Should You Trademark Your Name? Pt.1.

Trademark Proper Names

One question artists, photographers, designers, and musicians always seem to ask is whether they should Trademark their name.  In many cases, an artist’s personal name is also their company name. That name is a corporate asset with real tangible value and protecting it is an important business consideration.  Understand though, that applying for a Trademark does not guarantee acceptance.  As always with law, there is no cut and dry answer on this issue but here some important points to consider.

First, The basic idea behind a Trademark is that as a society, we want to know whom we are buying from and we don’t want consumers to be tricked into thinking they are buying from one company when in reality they just bought a knock-off.  The clear examples would be someone buying a Prada bag, thinking it is the quality of Prada, but then 3 months later the bag falls apart. Follow that through to artists; a photographer would not want to see merchandise with similar photos on it with their name attached.  It is not the photographer’s photo so there is no copyright violation, but you can attack them through trademark.  A trademark is evidence in itself that you are the rightful user of the name for a particular type of product.  If you have to sue someone to make them stop using your name, just think about how much easier it is if you don’t have to prove that you own the rights to the name. (It’s tens of thousands of dollars cheaper too).

Ok, next thing you need to know is that names of people and companies, business logos and symbols, and particular sounds can all be Trademarked. However, trademarks that sometimes surnames are often refused a trademark registration, without showing that it is in someway distinctive.  Acquired distinctiveness means that the trademark has been used for a long period of time and has gained recognition by consumers and has become more than just a surname.  For example,  Ford Motors is a surname but because it has become so recognizable as a trademark it has acquired distinctiveness and therefore can be a registrable federal trademark. Artists that have been around for years with posters, books, t-shirts and other merchandise at the point where they are gaining notoriety should protect their brands.  Picasso, Michael Kors, Kate Spade, and Mark Kay are all trademarked.  If you are just starting out with no notoriety and wish to differentiate yourself by adding a word to your name, try to make that addition so it is not too descriptive.  For example, iPad is Trademarked, but iPad mini, was refused because mini merely described the size of the iPad.  So removing mini, you are left with iPad which is already Trademarked.  (For more, click the article here).  So try John Smith Fine Photo or JS Photography which is doesnt use the proper name rather than John Smith Photography.

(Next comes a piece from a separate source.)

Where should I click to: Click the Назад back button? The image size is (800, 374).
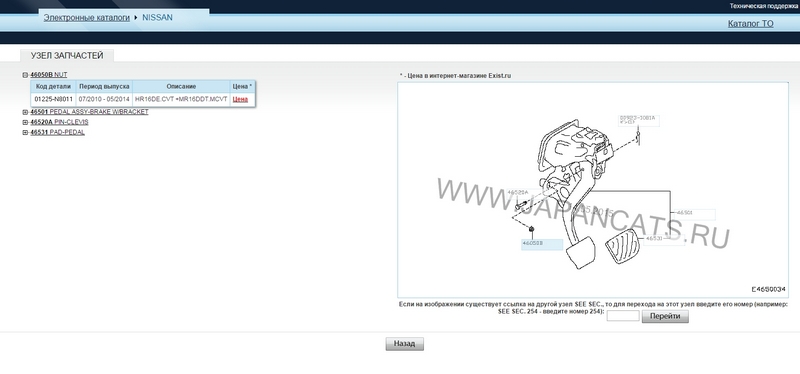click(x=405, y=344)
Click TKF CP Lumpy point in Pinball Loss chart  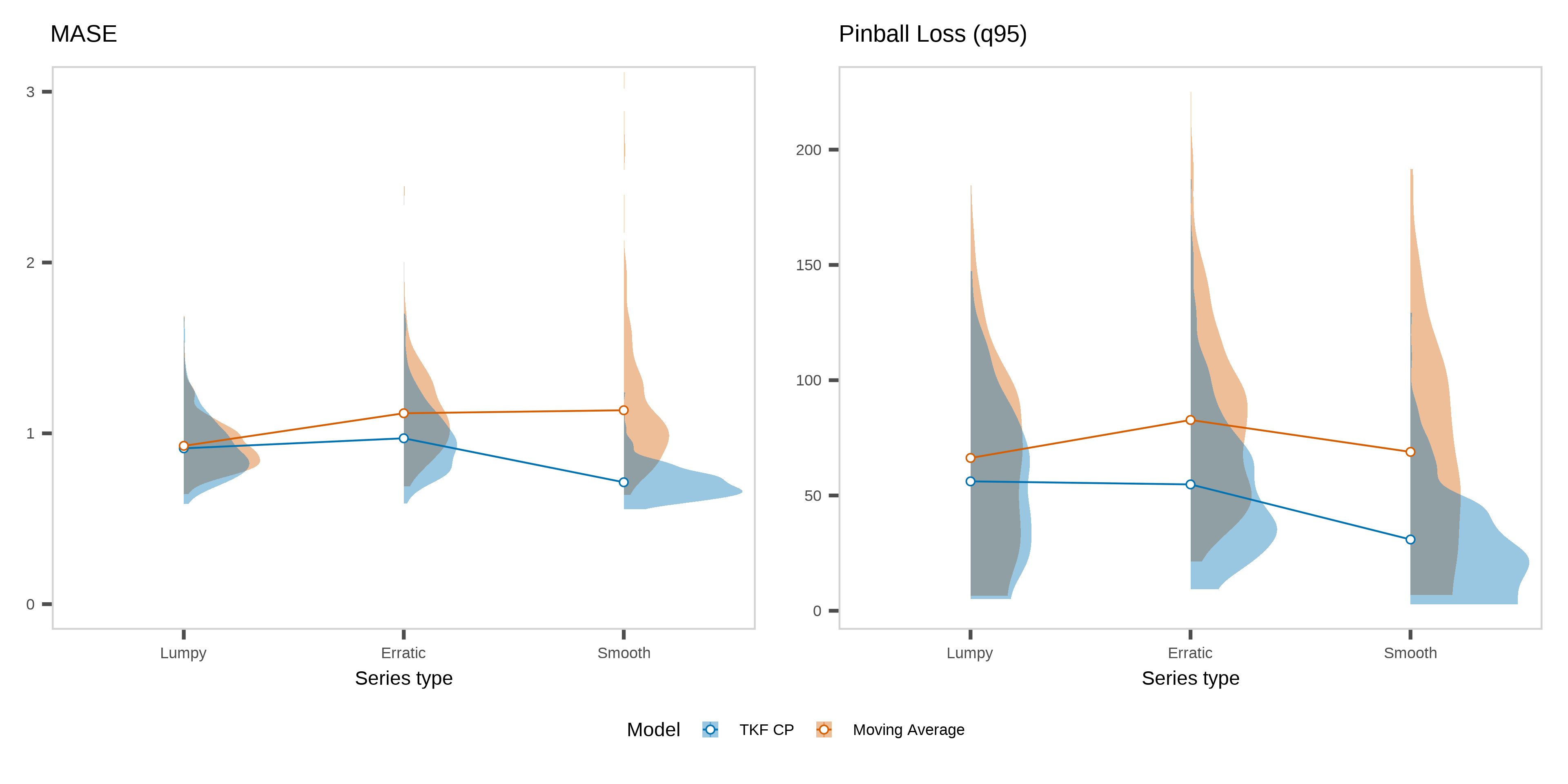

But Trademarks do not apply to every product and service you might want to create.  Trademarks are only assigned for particular goods or services that you or the business are actually doing; goods and services that are being used “in commerce.”  If you don’t make it or plan to make it, then you are not getting a Trademark for it.  Currently, there are 42 classes of goods and services with hundreds of specific descriptions or identifications within those classes. (click here for the list at the USPTO). That means if you have a Trademark for a Class 1 product with the same name can generally create products in classes 2-42.  It gets a little more complicated so I’ll try to explain the rest with an example.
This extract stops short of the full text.